Assignment: How many lines of the data hold the word "cell"? State the number and nothing else.

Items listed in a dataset
☆ ☆ ☆ ☆

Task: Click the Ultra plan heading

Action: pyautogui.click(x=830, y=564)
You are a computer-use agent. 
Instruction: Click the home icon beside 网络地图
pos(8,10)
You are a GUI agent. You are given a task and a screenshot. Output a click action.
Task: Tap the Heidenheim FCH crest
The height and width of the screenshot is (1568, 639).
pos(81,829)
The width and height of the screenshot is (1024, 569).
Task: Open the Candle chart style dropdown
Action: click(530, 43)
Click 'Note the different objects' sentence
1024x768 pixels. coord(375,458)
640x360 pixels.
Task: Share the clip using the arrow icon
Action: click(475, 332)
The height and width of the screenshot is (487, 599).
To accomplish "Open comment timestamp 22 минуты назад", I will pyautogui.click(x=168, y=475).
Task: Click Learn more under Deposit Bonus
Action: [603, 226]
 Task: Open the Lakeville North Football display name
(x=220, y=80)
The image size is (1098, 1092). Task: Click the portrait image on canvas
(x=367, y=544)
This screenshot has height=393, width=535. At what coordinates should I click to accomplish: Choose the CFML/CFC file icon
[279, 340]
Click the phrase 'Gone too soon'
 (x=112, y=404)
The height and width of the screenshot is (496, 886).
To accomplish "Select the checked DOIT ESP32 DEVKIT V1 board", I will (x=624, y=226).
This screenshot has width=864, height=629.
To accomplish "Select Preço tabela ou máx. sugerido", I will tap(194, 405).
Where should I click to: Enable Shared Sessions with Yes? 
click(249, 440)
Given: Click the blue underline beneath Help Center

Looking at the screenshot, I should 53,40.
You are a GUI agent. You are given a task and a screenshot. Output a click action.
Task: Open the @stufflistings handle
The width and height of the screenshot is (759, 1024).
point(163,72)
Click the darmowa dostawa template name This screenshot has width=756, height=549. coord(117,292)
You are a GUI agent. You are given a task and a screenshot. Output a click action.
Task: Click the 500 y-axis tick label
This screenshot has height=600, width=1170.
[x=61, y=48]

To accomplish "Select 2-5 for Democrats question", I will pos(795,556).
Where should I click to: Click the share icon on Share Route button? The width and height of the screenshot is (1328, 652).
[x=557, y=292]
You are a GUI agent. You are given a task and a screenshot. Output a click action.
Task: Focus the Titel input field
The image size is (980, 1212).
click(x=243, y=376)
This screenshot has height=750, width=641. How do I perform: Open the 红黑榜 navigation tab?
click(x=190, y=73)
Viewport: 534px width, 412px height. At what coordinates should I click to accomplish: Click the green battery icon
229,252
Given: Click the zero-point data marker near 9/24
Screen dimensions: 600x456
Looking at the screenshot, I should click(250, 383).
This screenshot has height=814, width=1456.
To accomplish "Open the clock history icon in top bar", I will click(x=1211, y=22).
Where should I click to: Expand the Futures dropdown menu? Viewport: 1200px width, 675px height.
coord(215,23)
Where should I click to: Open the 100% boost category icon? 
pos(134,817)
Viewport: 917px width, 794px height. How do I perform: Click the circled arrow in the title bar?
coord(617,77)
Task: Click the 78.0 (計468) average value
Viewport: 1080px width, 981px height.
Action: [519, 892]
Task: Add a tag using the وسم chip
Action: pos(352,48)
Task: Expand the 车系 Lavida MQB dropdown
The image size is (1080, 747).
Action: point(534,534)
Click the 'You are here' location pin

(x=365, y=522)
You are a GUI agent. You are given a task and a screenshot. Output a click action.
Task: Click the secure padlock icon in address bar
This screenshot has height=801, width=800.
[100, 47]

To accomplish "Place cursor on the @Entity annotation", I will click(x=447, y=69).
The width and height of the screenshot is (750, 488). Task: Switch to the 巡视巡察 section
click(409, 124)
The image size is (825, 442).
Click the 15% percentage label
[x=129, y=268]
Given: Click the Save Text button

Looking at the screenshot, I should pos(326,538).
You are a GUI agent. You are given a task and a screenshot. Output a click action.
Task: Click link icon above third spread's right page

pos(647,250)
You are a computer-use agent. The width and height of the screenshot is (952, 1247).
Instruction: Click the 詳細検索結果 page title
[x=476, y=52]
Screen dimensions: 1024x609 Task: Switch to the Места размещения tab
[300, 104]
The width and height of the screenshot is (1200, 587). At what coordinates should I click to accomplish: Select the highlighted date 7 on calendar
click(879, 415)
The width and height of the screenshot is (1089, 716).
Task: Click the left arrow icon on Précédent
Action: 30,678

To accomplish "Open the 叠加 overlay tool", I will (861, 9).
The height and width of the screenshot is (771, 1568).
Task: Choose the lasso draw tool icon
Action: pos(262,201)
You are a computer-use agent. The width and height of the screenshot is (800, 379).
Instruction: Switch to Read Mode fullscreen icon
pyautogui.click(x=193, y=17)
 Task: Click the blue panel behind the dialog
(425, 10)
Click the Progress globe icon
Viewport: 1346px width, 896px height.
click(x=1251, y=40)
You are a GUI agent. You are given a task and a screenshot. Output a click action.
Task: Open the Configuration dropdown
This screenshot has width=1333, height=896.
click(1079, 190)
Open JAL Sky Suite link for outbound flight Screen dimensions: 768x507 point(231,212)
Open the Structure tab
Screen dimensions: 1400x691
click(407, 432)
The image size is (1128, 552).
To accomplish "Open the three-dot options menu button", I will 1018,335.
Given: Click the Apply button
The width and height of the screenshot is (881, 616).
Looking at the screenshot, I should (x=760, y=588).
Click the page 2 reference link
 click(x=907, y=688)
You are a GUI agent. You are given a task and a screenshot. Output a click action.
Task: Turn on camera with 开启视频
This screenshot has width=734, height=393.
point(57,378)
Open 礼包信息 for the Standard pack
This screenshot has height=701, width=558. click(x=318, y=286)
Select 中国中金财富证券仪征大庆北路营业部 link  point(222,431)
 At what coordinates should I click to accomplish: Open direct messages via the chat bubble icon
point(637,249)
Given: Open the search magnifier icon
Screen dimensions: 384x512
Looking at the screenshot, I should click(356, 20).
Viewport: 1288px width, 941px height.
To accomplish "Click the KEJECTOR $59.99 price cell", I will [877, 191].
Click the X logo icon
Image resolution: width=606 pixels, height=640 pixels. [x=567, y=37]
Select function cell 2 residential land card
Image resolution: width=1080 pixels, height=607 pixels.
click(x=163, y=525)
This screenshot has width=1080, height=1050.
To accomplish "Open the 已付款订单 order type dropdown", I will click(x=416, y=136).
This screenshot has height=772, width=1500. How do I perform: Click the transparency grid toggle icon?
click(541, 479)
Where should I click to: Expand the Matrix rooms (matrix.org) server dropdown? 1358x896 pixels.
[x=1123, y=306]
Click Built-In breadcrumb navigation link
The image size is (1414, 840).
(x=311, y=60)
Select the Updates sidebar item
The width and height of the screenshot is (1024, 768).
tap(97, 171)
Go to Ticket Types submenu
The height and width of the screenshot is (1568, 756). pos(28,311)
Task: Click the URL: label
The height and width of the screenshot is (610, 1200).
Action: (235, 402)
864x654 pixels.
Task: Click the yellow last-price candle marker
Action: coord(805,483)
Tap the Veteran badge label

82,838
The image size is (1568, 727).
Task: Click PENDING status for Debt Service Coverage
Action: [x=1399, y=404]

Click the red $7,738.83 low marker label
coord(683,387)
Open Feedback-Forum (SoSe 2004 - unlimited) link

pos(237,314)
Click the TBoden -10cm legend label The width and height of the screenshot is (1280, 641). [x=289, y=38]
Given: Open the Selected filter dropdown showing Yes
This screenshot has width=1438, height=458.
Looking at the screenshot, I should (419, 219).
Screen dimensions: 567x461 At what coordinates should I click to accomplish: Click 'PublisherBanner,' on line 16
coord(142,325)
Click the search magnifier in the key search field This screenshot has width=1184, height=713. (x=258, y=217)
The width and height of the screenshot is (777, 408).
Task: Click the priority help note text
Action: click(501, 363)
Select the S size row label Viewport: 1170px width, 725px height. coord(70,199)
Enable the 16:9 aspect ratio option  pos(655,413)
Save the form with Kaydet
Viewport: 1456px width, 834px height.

☆ ☆ ☆ ☆

Reply to the exercise: 2